UK consumers and farmers should be “particularly concerned” about a forthcoming deal with the south Asian country as its food exports “regularly contain high and even illegal levels of pesticides residues”, health and farming campaigners have warned.

A group of industry campaigners, including Pesticide Action Network (PAN) UK and Sustain, has urged the government to not compromise food safety standards as part of negotiations for the new India Free Trade Agreement.

“We saw the government sell British farmers down the river with the Australia deal,” PAN UK’s head of policy Josie Cohen said. “The impact of a similar agreement with India – one of the world’s largest agricultural exporters – will be much greater.”

Many pesticides that are currently banned from appearing in food in the UK are permitted in India – for instance, Indian regulation allows fruit & veg to contain residues of chlorpyrifos and malathion, both of which are not allowed in the UK or the EU.

Indian basmati rice regularly gets rejected by importing countries due to pesticide residues that exceed the permitted limits, PAN said.

It was “highly likely that a rise in Indian food exports incentivised by the deal will result in the increased exposure of UK consumers to harmful pesticides”, it claimed, particularly “with the UK border control system under-resourced and in flux” due to Brexit.

The deal could turn “significant” health risks to the UK public into a “competitive advantage for Indian agribusiness over our own farmers”, also warned Sustain’s head of sustainable farming Vicki Hird.

“A deal with one of the world’s largest agri-producers risks undermining the considerable efforts being made to ensure UK farming is more sustainable – we must get the details right.”

Read more: Food safety at ‘huge risk’ as EU laws set to expire

PAN added India has a “long history of attempting to weaken pesticide standards” in the EU and a “track record of obstructing international efforts on pesticides”.

It voiced fears that UK border controls have not seen any rise in investment nor staff capacity in the pesticide residue testing team since Brexit – “as a result, it is unlikely that the UK has the infrastructure and resources required to adequately test produce imported from India for pesticide residues”.

Greenpeace’s head of politics Rebecca Newsom also said the UK government should be wary of “creating a race to the bottom” that undermines food safety rules when negotiating new trade deals post-Brexit.

“In its rush to sign trade deals, the government must be sure it’s not in a race to the bottom on environmental standards.

“The government has promised to put the environment at the very heart of trade deals, so any suggestion to the contrary would be very concerning – for consumers, British farmers and the environment. This an opportunity to enhance environmental standards around the world, not to sell them down river.”

A government spokesperson said: “We have strict statutory limits for pesticide residue levels on imported food and a robust programme of monitoring. 

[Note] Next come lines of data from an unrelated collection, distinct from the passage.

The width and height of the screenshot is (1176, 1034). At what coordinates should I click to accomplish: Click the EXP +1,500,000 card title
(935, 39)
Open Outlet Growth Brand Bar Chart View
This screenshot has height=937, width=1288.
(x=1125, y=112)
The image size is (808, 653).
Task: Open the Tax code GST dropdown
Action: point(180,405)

“An FTA with India won’t change this – products which don’t meet our requirements won’t be permitted to enter the UK market and we will not compromise our high food standards.” 

It comes as the UK approaches the December 2023 deadline for either keeping or ditching EU food safety laws it carried over from its time in the bloc.

As The Grocer reported earlier this year, the government has previously been under pressure to keep currently banned flour additives from making their way to UK supermarkets as part of potential trade deals with countries like the US, China and Brazil, where those chemicals are allowed.